Task prompt —
What lines of the data below hold the string "agent"? Copy each one.

Source information below:

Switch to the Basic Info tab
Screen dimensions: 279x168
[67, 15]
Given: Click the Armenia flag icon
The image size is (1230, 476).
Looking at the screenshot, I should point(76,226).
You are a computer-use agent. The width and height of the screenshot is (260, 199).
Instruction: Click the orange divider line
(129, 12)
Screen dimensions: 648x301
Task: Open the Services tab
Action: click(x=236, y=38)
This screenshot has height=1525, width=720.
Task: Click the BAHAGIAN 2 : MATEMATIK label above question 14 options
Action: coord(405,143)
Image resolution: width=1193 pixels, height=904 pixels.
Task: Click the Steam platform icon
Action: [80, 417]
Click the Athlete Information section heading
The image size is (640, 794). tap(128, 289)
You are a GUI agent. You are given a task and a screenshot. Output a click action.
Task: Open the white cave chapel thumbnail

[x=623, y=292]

End of Source information.
Source information below:

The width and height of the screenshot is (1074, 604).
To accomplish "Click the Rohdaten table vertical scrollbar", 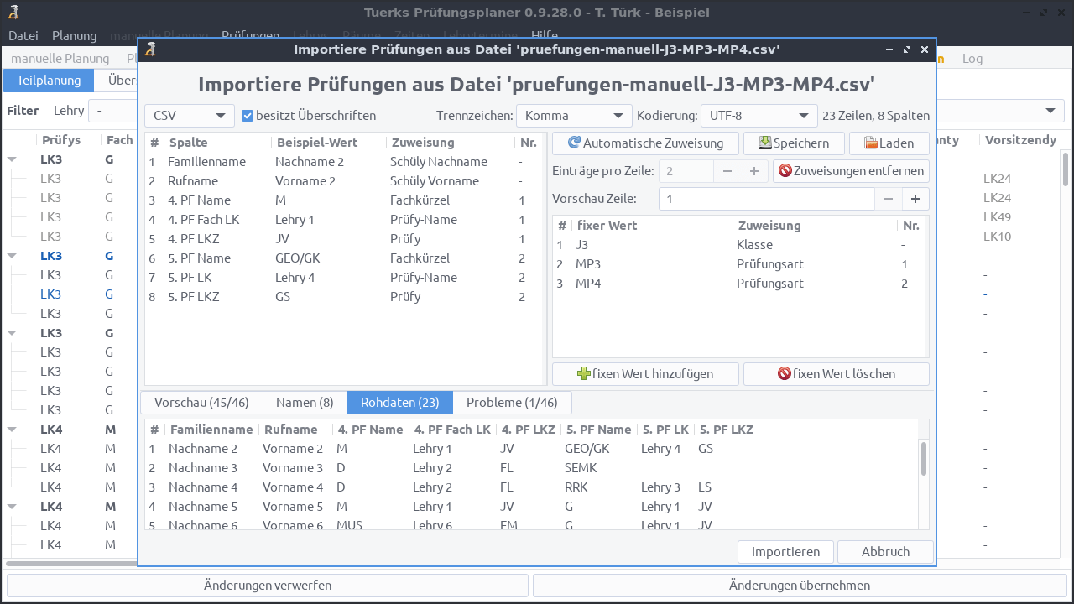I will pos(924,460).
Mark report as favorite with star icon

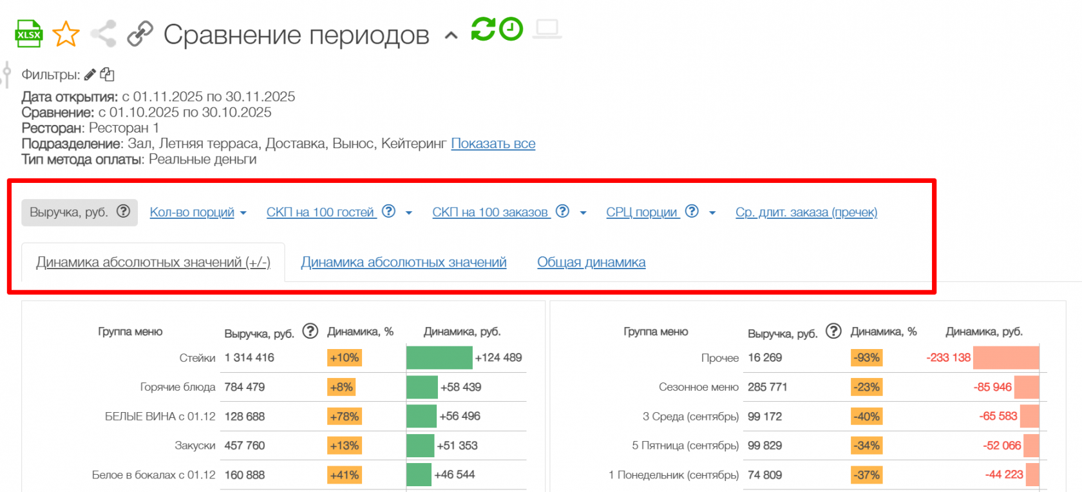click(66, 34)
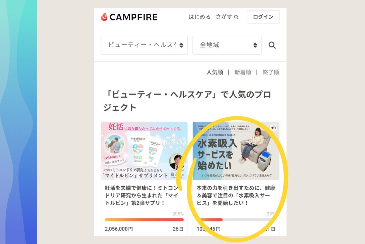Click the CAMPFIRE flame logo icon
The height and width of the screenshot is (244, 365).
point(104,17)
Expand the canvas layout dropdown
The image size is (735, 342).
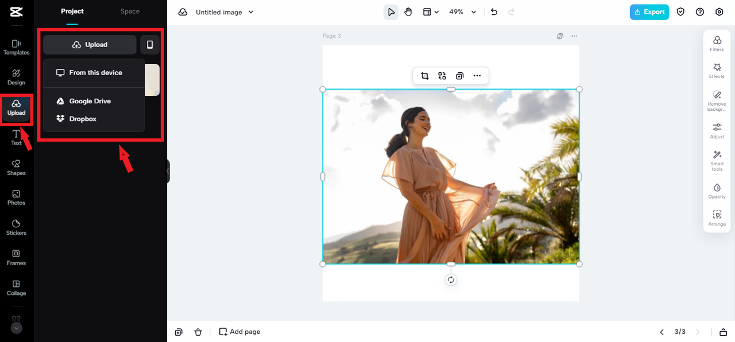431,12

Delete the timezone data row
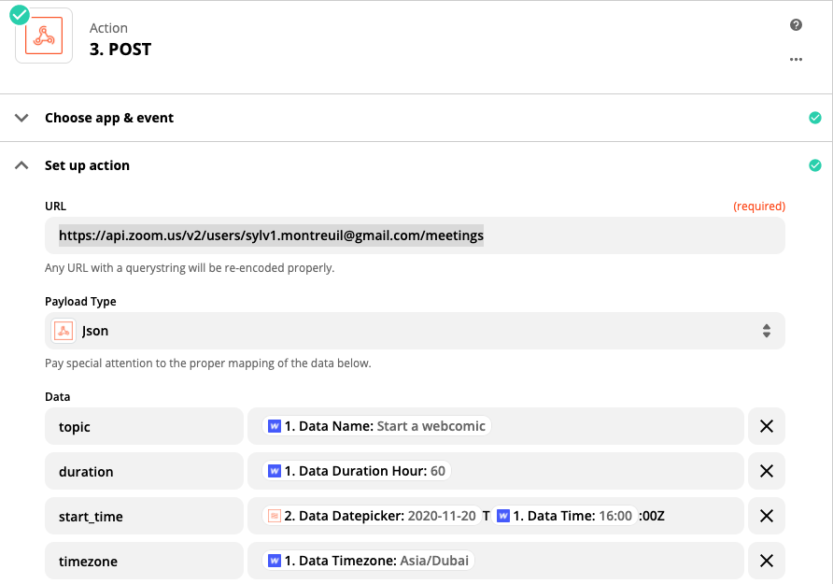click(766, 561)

End of Source information.
Source information below:

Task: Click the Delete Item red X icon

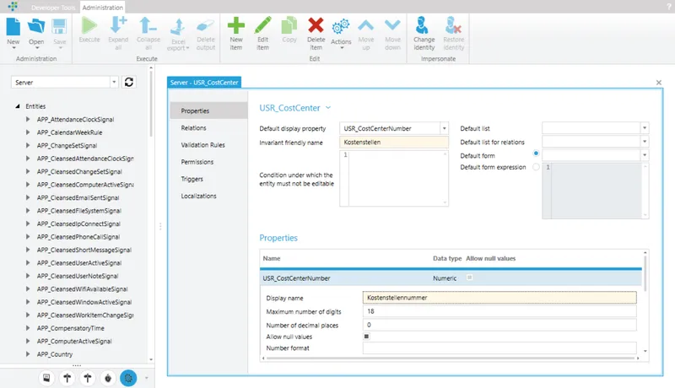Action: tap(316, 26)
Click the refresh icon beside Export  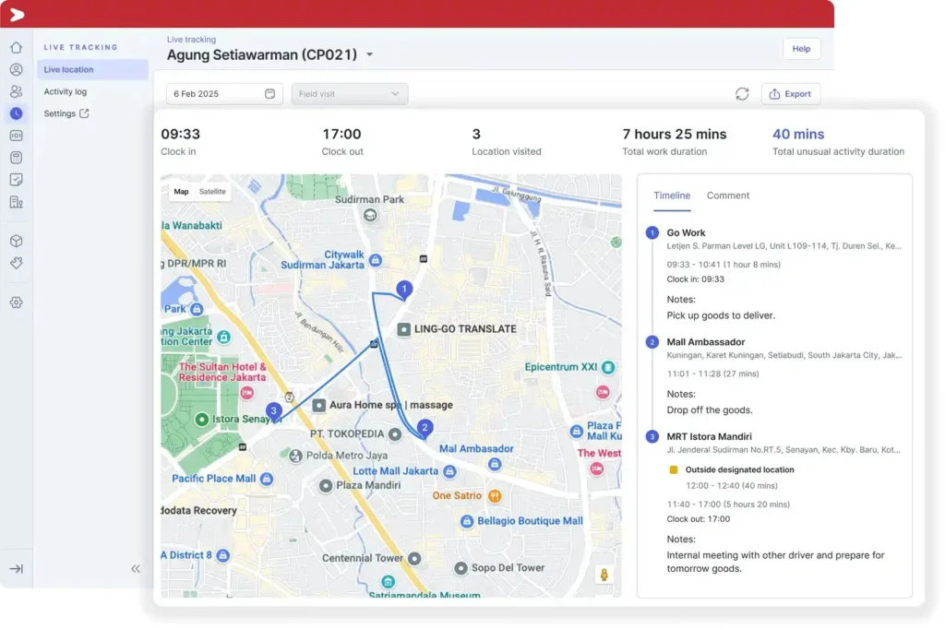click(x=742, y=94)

End of Source information.

Solution for this exercise —
You are a computer-use agent. The width and height of the screenshot is (260, 199).
You are a GUI agent. You are given a task and a screenshot. Output a click action.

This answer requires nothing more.